Distinct magnetic responsiveness of a single nanocarrier depending on the cell type as observed herein have already been reported [65, 66]. However, in these cases, the magnetic targeting was deemed to be more efficient in brain endothelial cells than in U251 glioma cells. This might well be related to the replication rate of each cell type following the trend that the higher the replication rate of a cell type, the least the sensitivity to magnetic targeting. The results shown in this study support this conclusion in the sense that higher exposure time to the external magnetic field was needed to observe significant increases in cellular internalization of magnetic nanocapsules for the hCMEC/D3 cell line, the one with the highest replication rate.
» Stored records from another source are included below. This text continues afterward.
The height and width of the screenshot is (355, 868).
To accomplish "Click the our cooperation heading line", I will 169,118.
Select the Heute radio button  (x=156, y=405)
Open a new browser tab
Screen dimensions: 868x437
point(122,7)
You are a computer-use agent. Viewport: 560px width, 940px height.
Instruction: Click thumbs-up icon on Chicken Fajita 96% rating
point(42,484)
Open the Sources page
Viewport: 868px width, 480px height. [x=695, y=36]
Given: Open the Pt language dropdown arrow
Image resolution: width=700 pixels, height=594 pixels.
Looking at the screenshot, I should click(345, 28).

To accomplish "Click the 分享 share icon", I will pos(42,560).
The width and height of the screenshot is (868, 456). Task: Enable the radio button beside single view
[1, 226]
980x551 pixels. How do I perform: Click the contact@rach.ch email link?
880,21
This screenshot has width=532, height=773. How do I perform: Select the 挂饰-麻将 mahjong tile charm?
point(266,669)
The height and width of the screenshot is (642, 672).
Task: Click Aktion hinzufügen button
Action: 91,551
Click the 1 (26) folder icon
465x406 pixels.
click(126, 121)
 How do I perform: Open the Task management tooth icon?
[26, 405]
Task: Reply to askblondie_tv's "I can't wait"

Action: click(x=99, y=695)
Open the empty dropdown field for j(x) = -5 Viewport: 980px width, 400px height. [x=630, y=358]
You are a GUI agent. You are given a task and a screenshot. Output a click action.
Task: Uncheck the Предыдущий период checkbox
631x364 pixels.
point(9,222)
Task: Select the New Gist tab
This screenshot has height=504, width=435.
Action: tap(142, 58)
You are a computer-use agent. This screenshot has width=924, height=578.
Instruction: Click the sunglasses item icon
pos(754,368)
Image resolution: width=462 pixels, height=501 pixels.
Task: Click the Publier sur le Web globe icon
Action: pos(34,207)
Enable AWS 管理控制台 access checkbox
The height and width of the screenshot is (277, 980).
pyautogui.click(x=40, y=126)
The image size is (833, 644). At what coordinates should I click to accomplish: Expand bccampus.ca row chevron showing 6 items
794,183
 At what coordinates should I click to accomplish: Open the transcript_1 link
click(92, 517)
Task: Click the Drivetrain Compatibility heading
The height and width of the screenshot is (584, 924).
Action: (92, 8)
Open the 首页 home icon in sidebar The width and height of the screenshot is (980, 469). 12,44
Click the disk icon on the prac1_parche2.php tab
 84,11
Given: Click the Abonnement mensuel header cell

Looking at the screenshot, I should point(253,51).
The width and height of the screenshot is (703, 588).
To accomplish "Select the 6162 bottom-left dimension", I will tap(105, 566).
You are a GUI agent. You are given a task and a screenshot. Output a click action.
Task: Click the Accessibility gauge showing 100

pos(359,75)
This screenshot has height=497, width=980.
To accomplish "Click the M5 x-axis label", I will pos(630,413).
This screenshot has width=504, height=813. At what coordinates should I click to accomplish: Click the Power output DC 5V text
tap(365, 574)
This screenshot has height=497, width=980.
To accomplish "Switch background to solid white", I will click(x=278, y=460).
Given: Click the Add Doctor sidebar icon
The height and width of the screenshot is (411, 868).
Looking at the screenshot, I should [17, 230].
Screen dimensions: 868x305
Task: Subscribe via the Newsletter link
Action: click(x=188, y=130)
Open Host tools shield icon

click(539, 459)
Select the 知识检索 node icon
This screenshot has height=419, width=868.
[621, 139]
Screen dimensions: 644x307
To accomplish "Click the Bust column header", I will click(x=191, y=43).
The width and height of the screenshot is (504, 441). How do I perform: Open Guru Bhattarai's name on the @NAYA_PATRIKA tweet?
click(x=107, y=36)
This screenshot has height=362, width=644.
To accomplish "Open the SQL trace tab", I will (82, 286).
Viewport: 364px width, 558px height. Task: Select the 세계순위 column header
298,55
The not statistically different behavior in terms of magnetic targeting efficiency between brain endothelial and U87 glioma cells observed by Cui et al. might be accounted for by the low strength of the applied magnetic field and the low saturation magnetization of the magnetic PLGA nanoparticles [9].
Conclusion
Lipid-based magnetic nanocapsules with a 12 wt.% iron oxide content have been obtained by a low-energy method upon the inclusion of oleic acid-coated magnetite nanoparticles within the oily core of lipid nanocapsules. These magnetic nanocapsules showed superparamagnetic-like behavior, which makes them suitable for biomedical application since for superparamagnetic materials there is no remanent magnetization upon removal of the external magnetic field. Magnetic nanocapsules showed high biocompatibility against both human cerebral endothelial cells and pericytes. Notably, upon exposure to an external magnetic field these magnetic nanocapsules significantly increased their in vitro targeting ability in both cerebral endothelial cells and pericytes. The exposure time needed to achieve this enhanced targeting ability was lower for pericytes, demonstrating that the magnetic targeting efficiency can also depend on the internalization rate of each cell type within the NVU. Altogether, the results on the interaction of magnetic nanocapsules with the human brain microvascular endothelial cells and with the human brain vascular pericytes highlight the potential of this formulation for magnetic targeting to the BBB.
2D monoculture models present some limitations to assess BBB targeting, since these models lack some of the features of BBB. Hence, in future work, further insight should be gained by studying the uptake of magnetic nanocapsules upon exposure to an external magnetic field in more complex and physiologically relevant in vitro BBB models.
Moreover, future work should focus on encapsulating drug substances to test the efficacy of this physical targeting approach in a treatment context. Lipophilic drugs for the treatment of brain diseases are the more likely to benefit from encapsulation into magnetic nanocapsules. In this regard, previous work in encapsulation into lipid nanocapsules of drugs such as retinoic acid, calcitriol or prostaglandins for remyelination in the context of multiple sclerosis [51, 67, 68], or lipophilic chemotherapeutics or cannabinoids for the treatment of glioma [49, 69] may lead the field in the years to come.
Data availability
The data that support the findings of this study are available from the corresponding authors upon reasonable request.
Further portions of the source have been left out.